[WHAT YOU HAVE TO DO]
Answer these questions from the passage shown:
1. What does the reward function produce when performance gets worse?
2. Which memory is shared by the CPU 102 and the APD 104?
3. In some implementations, what else does communications infrastructure 112 include?

* Begin PASSAGE SHOWN *

The parameter tuning circuit, in at least some implementations, learns the policy by taking certain actions, such as increasing or decreasing values of the operational parameters, and receiving rewards or penalties from the operating environment for those actions. The parameter tuning circuit uses the received reward or penalty to update the policy. For example, in an implementation where the parameter tuning circuit is configured to adjust operational parameters for enabling or disabling the OWT feature of a memory controller, the parameter tuning circuit takes an action, such as adjusting one or more of the thresholds for enabling or disabling the OWT feature, for the current state (e.g., workload state) of the memory controller. The parameter tuning circuit or a separate monitoring mechanism then measures the impact the action had on memory performance metrics, such as latency and throughput). Based on the collected metrics, a reward function computes a reward or penalty value. In this example, the reward function is configured to generate higher rewards for better performance and penalties (negative rewards) for degraded performance. The environment, which includes both the system or component being optimized and the monitoring mechanism, returns the computed reward value to the parameter tuning circuit along with the new state. The parameter tuning circuit uses this reward signal to update the policy (or value function) learning over time to make better decisions. This process of action execution, state transition, reward computation, and policy updating continues iteratively. Over many episodes (cycles of interactions), the parameter tuning circuit learns how to best adjust the operational parameters of interest in real-time based on state of the system, component, or feature being optimized.
In the depicted example, the processing system 100 includes a central processing unit (CPU) 102, an accelerator processing unit (also referred to herein as “accelerator processor 104” or “APD 104”) 104, a memory controller 106, a device memory 108 utilized by the APD 104, and a system memory 110 shared by the CPU 102 and the APD 104. The APD 104 includes, for example, an individual or a plurality of a vector processor, a co-processor, a graphics processing unit (GPU), a general-purpose GPU (GPGPU), a non-scalar processor, a parallel processor, an artificial intelligence (AI) processor, an inference engine, a machine-learning processor, another multithreaded processing unit, a scalar processor, a serial processor, a programmable logic device (e.g., a simple programmable logic device, a complex programmable logic device, a field programmable gate array (FPGA), or any combination thereof. The APD 104 and the CPU 102, in at least some implementations, are formed and combined on a single silicon die or package to provide a unified programming and execution environment. In other implementations, the APD 104 and the CPU 102 are formed separately and mounted on the same or different substrates. In at least some implementations, the APD 104 is a dedicated GPU, one or more GPUs including several devices, or one or more GPUs integrated into a larger device.
The memory controller 106, in at least some implementations, includes any suitable hardware for interfacing with memories 108, 110. The memories 108, 110 include any of a variety of random access memories (RAMs) or combinations thereof, such as a double-data-rate dynamic random access memory (DDR DRAM), a graphics DDR DRAM (GDDR DRAM), and the like. The APD 104 communicates with the CPU 102, the device memory 108, and the system memory 110 via a communications infrastructure 112, such as a bus. The communications infrastructure 112 interconnects the components of the processing system 100 and includes one or more of a peripheral component interconnect (PCI) bus, extended PCI (PCI-E) bus, advanced microcontroller bus architecture (AMBA) bus, advanced graphics port (AGP), or other such communication infrastructure and interconnects. In some implementations, communications infrastructure 112 also includes an Ethernet network or any other suitable physical communications infrastructure that satisfies an application's data transfer rate requirements.

* End PASSAGE SHOWN *
* Begin MATERIAL *

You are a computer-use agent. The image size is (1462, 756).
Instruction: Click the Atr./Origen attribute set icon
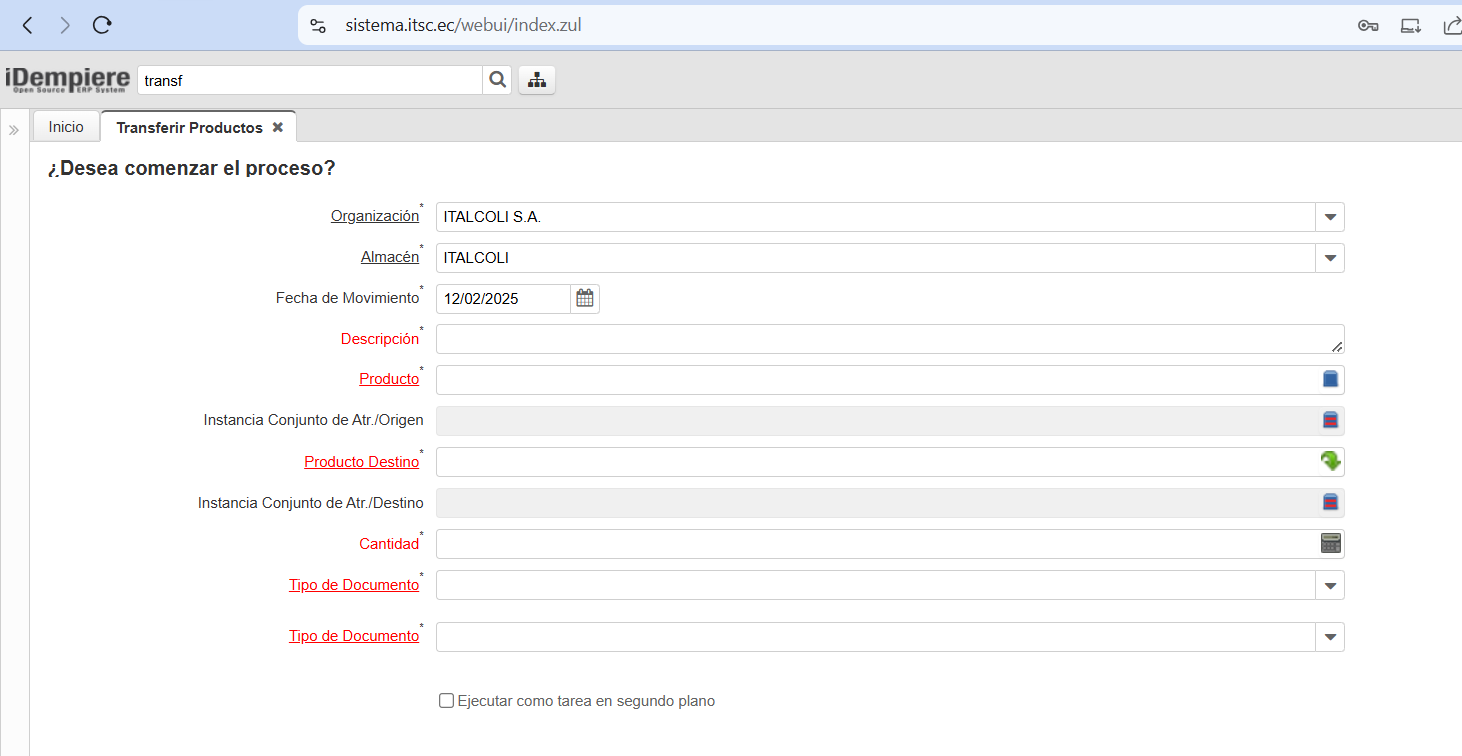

* End MATERIAL *

[ANSWER FOR THIS EXERCISE]
1. Penalties (negative rewards).
2. The system memory 110.
3. An Ethernet network or any other suitable physical communications infrastructure that satisfies an application's data transfer rate requirements.